Exercise aim> Convert the items starting at the line that contains "You are a computer-use" and ending at the line that contains "The width and" into a two-column CSV with the headers input and output. Give one row per item, with its text and its answer each in a single quoted field, line breaks replaced by spaces and the pictures left out.

Material for this task>
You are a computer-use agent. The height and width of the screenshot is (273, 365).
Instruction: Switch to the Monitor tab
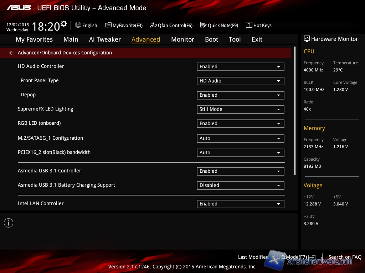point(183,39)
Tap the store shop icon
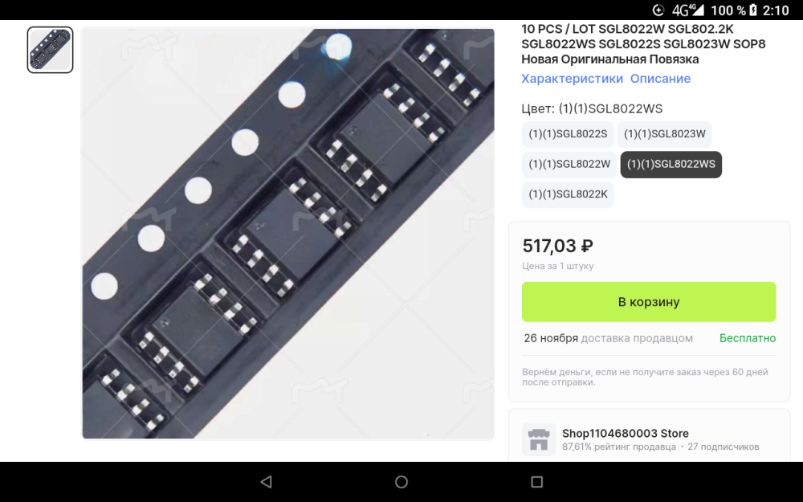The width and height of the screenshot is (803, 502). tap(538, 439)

...

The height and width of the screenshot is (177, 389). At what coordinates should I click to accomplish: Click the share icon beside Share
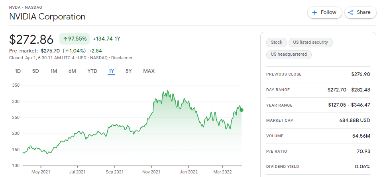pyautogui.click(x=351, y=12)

Finished task>
input,output
"You are a computer-use agent. The height and width of the screenshot is (273, 365). Instruction: Switch to the Monitor tab","point(183,39)"
"Tap the store shop icon","The width and height of the screenshot is (803, 502). tap(538, 439)"